R Studio gives a functionality of creating projects: self-contained working space (i.e. working directory), to which R will refer to, when looking for and saving files. You can create projects in existing directories( folders) or create a directory anew.

We’re going to create a project in RStudio in the existing directory:

  • File
  • New Project
  • Existing directory
  • browse for directory directory you created when downloading the data: gdc -Create project

Organising project/working directory

This is one suggestion of how your R project can look like. Your data folder is already there. Let’s go ahead and create the other folders.

Two main ways to interact with R

  • Test and play within the interactive R console (chat)
    • Pros: immediate results
    • Cons: work lost once we close RStudio
  • Start writing in an .R file ( email )
    • File still will be executed in the console
    • Pros: complete record of what you did!
    • Cons: Can be messy if we’re just want to print things out

Running the code

  • In the console: Enter
  • In the script:
    • Ctrl + Enter (for MAC users: Command + Enter)
    • Run button on right left - current line or selection

Creating a script

We’re going to work with a script. Let’s create one now and save it in the scripts directory.

  • File
  • New File
  • R Script
  • A new Untitled script will appear in the source pane. Save it using floppy disc icon.

▸ Aim: Please write the next part of the RStudio tutorial, picking up right after its final step on saving the new script. The lines that follow aren't needed here.

▸ Data lines:
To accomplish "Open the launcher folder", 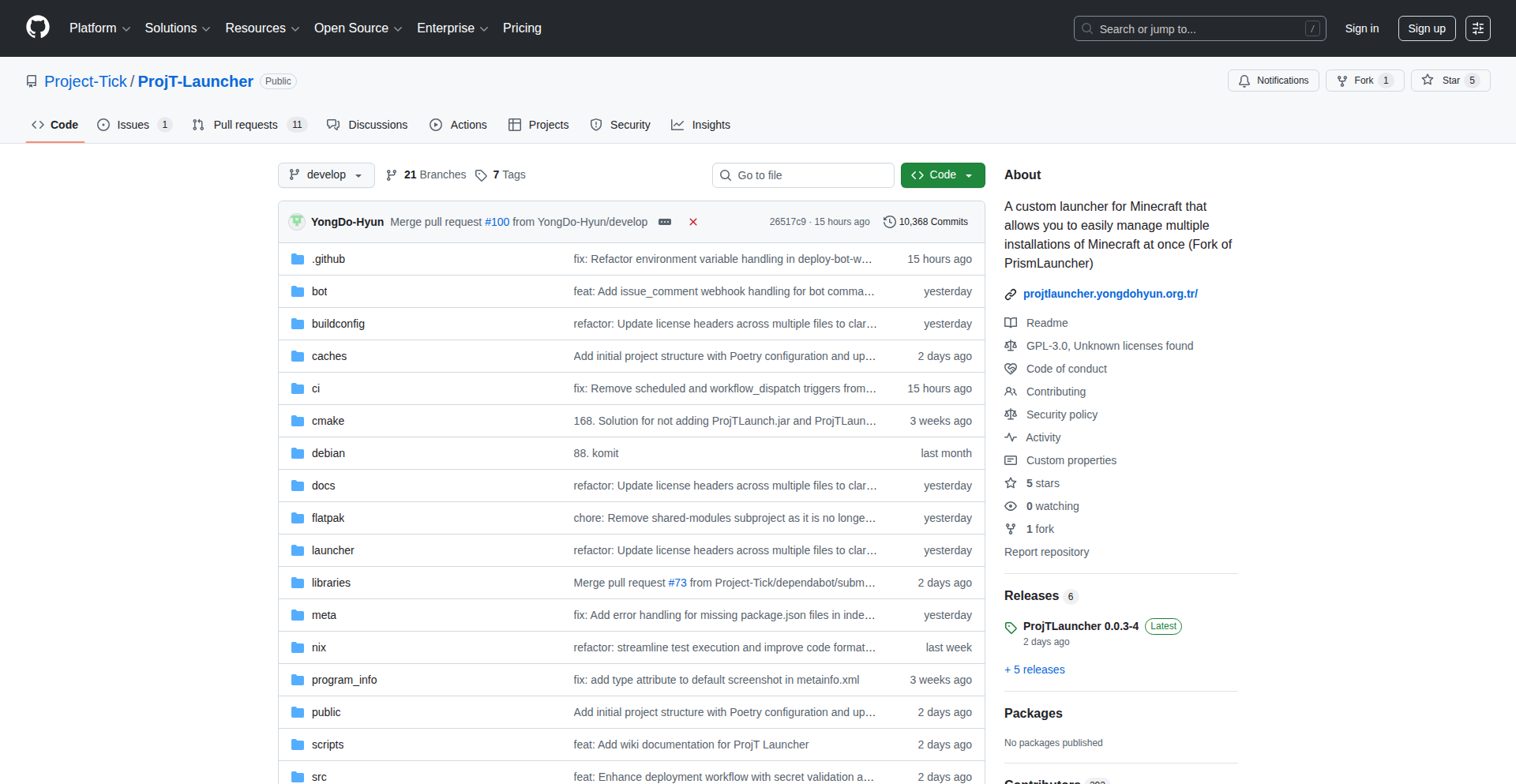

▸ Expected answer:
  • Name it intro-to-r.R

Packages

A great power of R lays in packages: add-on sets of functions that are build by the community and once they go through a quality process they are available to download from a repository called CRAN. They need to be explicitly activated. Now, we will be using tidyverse package, which is actually a collection of useful packages. Another package that will be useful for us is here.

If you have have not installed this package earlier, please do so. You can check if you have it installed in the Packages pane in the bottom-right window.

# install.packages('tidyverse')
install.packages('here')

You need to install package only once, but you will need to load it each time you want to use its functionalities. To do that you use library() command:

library(tidyverse)
library(here)

Handling paths

Credit:kaggle.com

You have created a project which is your working directory, and a number of subfolders, that will help you organise your project better. But now each time you will save or retrieve a file from those folders, you will need to specify the path from the folder you are in (most likely scripts).

That can become complicated and can become a reproducibility problem if the person using your code (e.g. future you) is working in a different subfolder.

here() to the rescue! This package provides absolute paths from the root (main directory) of your project.

Credit:Allison horst

here('data')
## [1] "C:/Users/awilczynski/Desktop/R Cafe/geospatial-data-carpentry-tud-2022-11/data"

Download files

We still need to download data for the first part of the workshop. You can do with with the function download.file(). We will save it in the data folder, where the raw data should go.

download.file('bit.ly/GeospatialGapminder', here('data','gapminder_data.csv'), mode = 'wb')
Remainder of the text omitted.